College sports world, are you paying attention? This is what happens when fans get what they want. I know this sounds crazy to some coaches obsessed with scheduling wins instead of interesting games, and to some athletics department leaders who worry about what the damage losses to certain teams might do, but fans like watching and attending games that offer both substance and sizzle. So, schedule those kinds of games! Specifically looking at you, college hoops. Don’t complain people don’t care before March if you don’t give them reasons to care. If someone affiliated with Mizzou or Kansas says they don't care about what happens this weekend at Allen Fieldhouse, look to see if their nose grows.

Saturday's game marks the first of six in this resumed basketball series. A four-game football series begins anew in 2025. Keep it rolling. Every year. Forever. As it should be. Amen. New chapters are ready to be written. The history is a little dusty, but it’s far from dead.

Long before the bad blood between Missouri and Kansas was defined by clashing college programs, real blood was spilled when pro-slavery Bushwhackers from Missouri clashed with anti-slavery Jayhawkers from Kansas. It's not something to glamorize. But it is the truth, even if you change Border War to Border Showdown.

As for a college sports rivalry that lasted longer than a century before Mizzou’s departure to the SEC and the hurt feelings it caused put things on ice, glamorize away. Because it is one of the best college sports grudge matches ever, period.

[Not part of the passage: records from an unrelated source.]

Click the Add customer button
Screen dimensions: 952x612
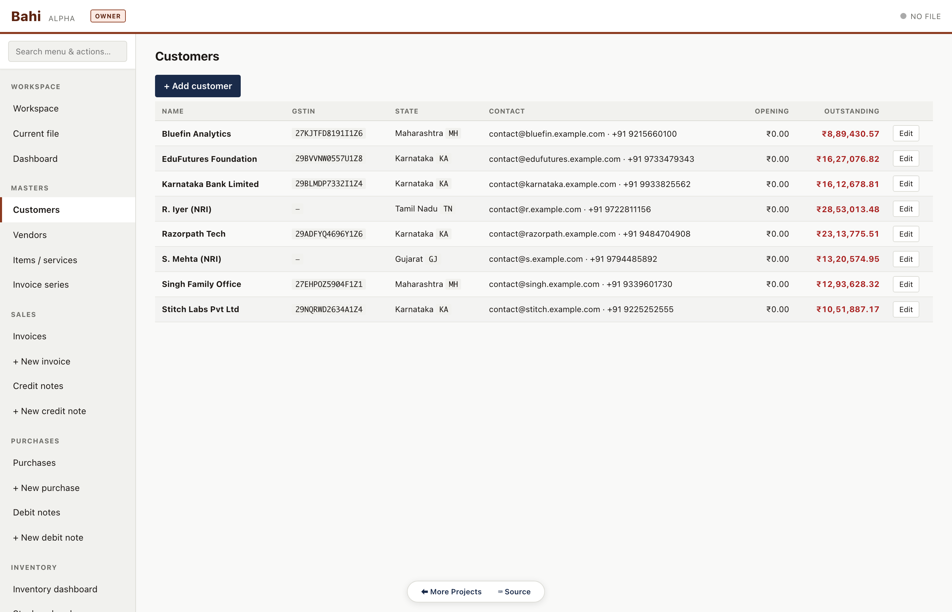[197, 86]

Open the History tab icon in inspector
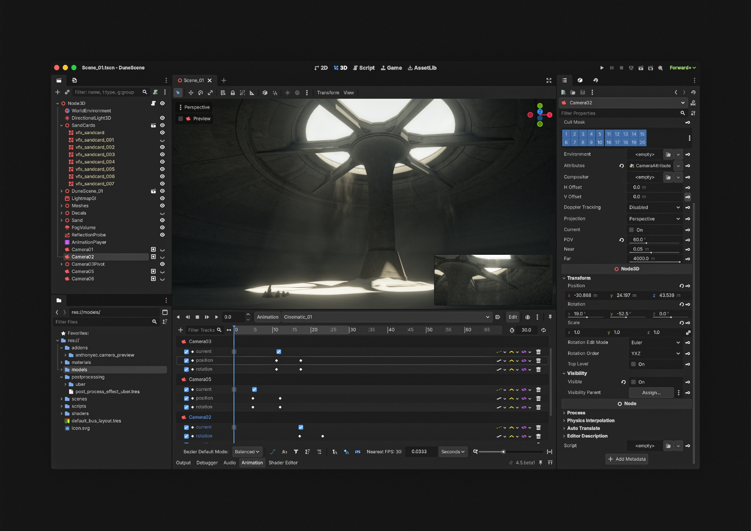click(596, 80)
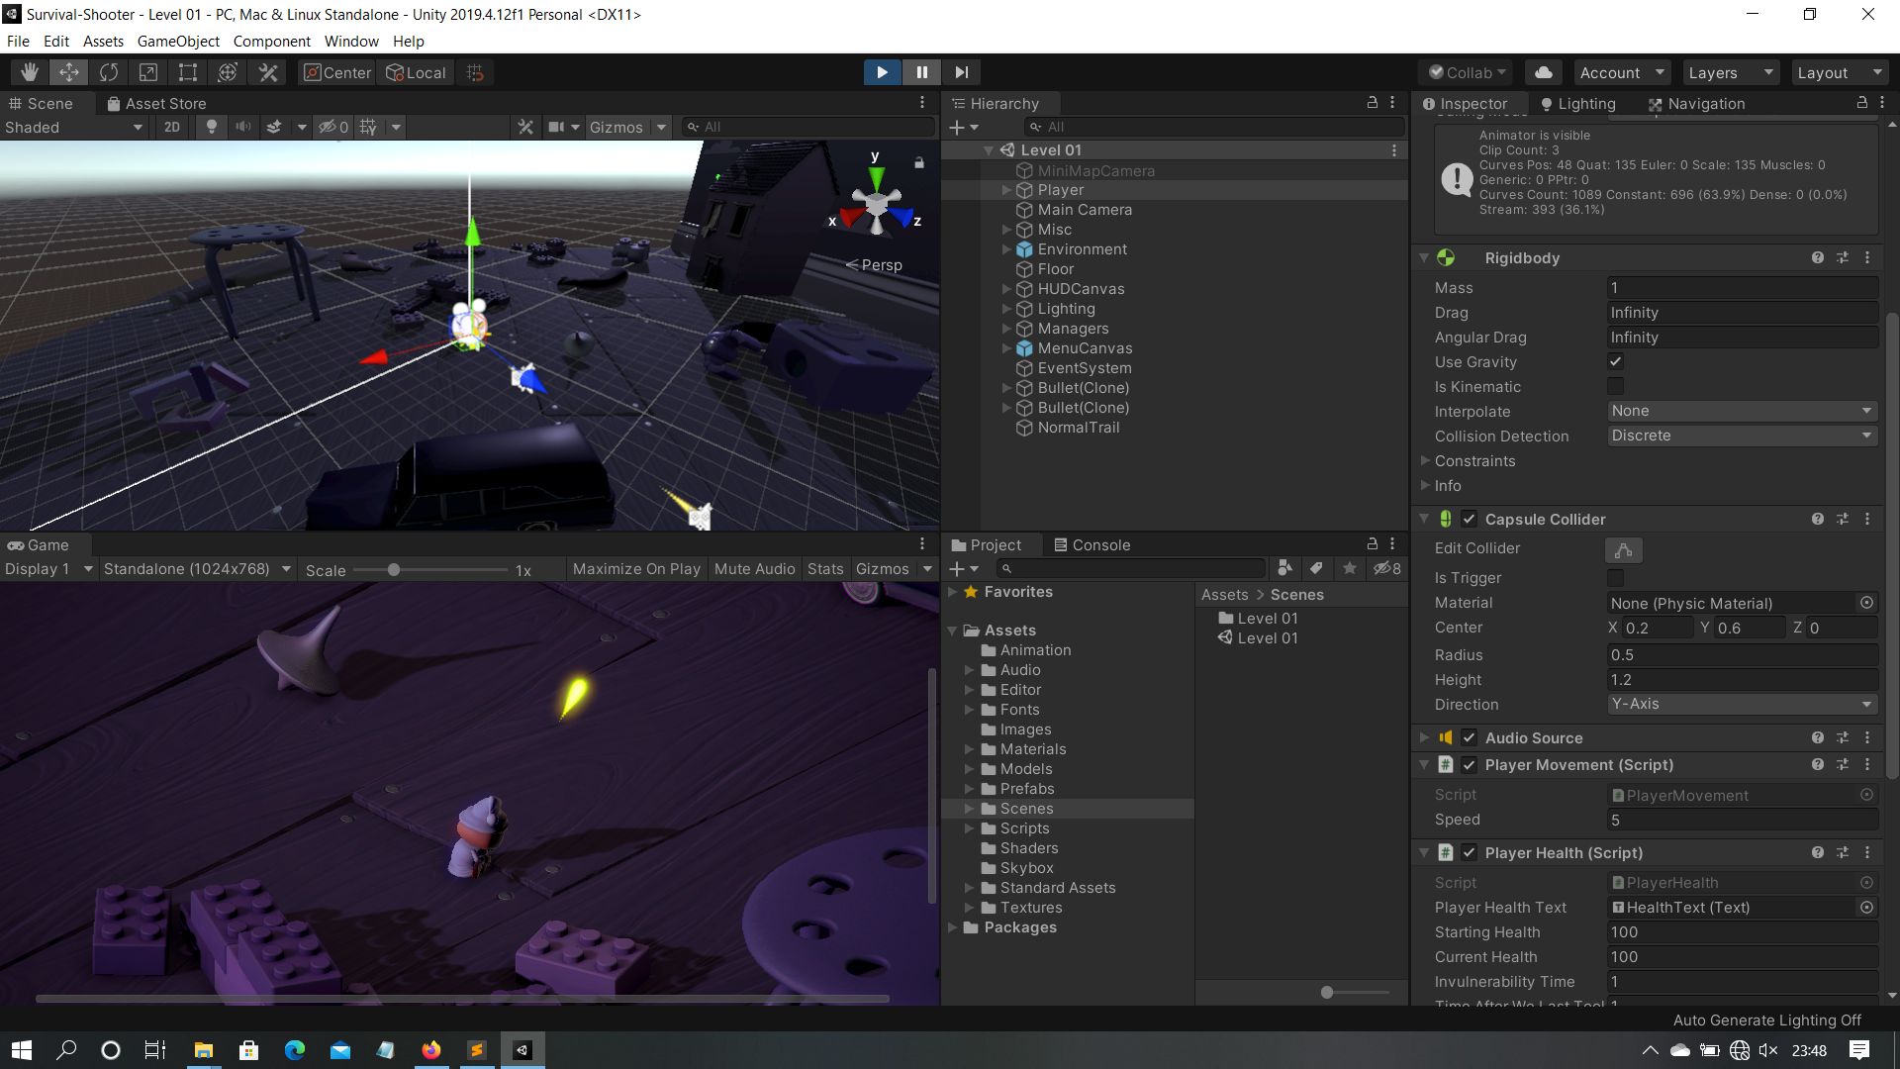Viewport: 1900px width, 1069px height.
Task: Enable Is Trigger on Capsule Collider
Action: [1616, 578]
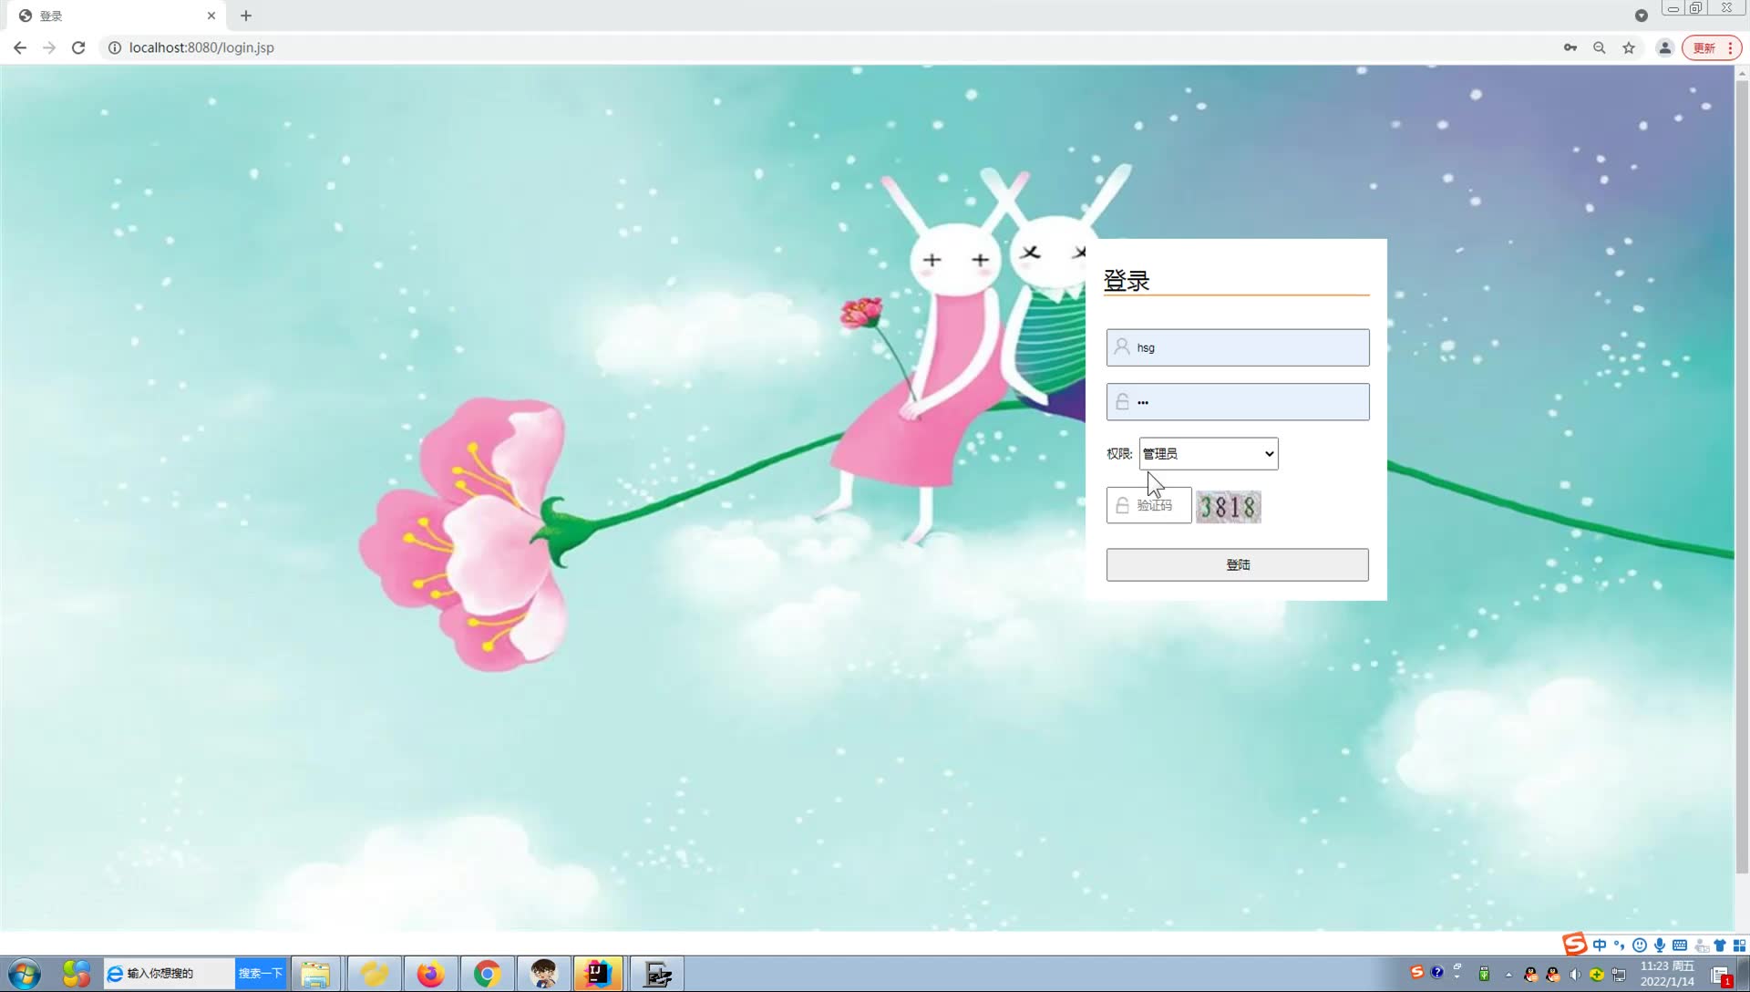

Mizzou and Kansas first played football against one another in 1891. The basketball teams tipped off for the first time in 1907. That Mizzou invented homecoming can be debated, but there is no debate about the game Mizzou believes made it so; it was a home game against Kansas in 1911, KU’s first football trip to CoMo.

Kansas holds the advantage in hoops. Both sides debate the all-time football record, but it’s been mostly black and gold in modern times. Some of the best moments came near an end that thankfully became just a pause. The 2007 football game was an epic clash between No. 4 Mizzou and No. 2 KU; the Tigers won the game, but the Jayhawks won the Orange Bowl. The last basketball series in 2012 as Big 12 foes was an all-timer, with both teams winning their home games.

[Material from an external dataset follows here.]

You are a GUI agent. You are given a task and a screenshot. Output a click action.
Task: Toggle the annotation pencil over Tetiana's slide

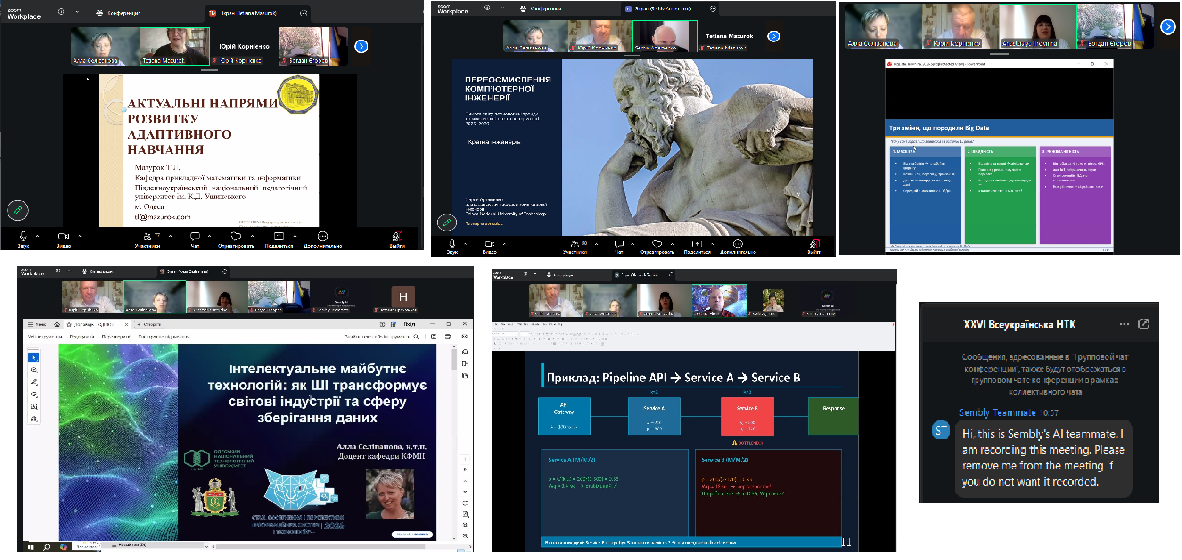tap(18, 210)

What those who insisted that Mizzou’s move to the SEC should stop the rivalry for good always ignored was that MU-KU was bigger than the Big 12. To borrow a phrase from the SEC, it just means more. Self was as standoffish as anyone. He came around.

“There’s still beef,” Jayhawks senior guard Ochai Agbaji said.

Enough to fill both states’ sale barns.

Mizzou gets to get back to boasting about its upper hand in football when the basketball losses are lopsided, back to reminding Jayhawks that they should have found a way out of the Big 12, back to not capitalizing the K in Kansas, back to pointing to the NCAA black cloud still hanging over Self’s head, back to pretending picking Quin Snyder over Bill Self wasn’t a big mistake, back to swearing to not spend a dime in Kansas, like Norm Stewart taught.

Kansas gets to get back to throwing alley oops over the heads of Tigers, back to going bonkers about its rich basketball history while mostly ignoring the existence of its football team, back to insisting it doesn’t get home cooking from the officials thanks to one of the best home-court atmospheres in the sport, back to hollering that a team with national championship aspirations doesn't really care much about this non-conference game.

Bring it on, all of it.

I’m glad former Mizzou and Kansas athletics directors Jim Sterk and Jeff Long planted the seeds for this before both lost their jobs. I’m thankful Martin and Self get along; without the two coaches coming together for that 2017 basketball exhibition for charity, the standoff might have continued. I'm hopeful the college sports world will learn from this story.

Forget the fear of losing. Step outside conference groupthink. Play games fans want to see — even the ones who are too stubborn to admit it.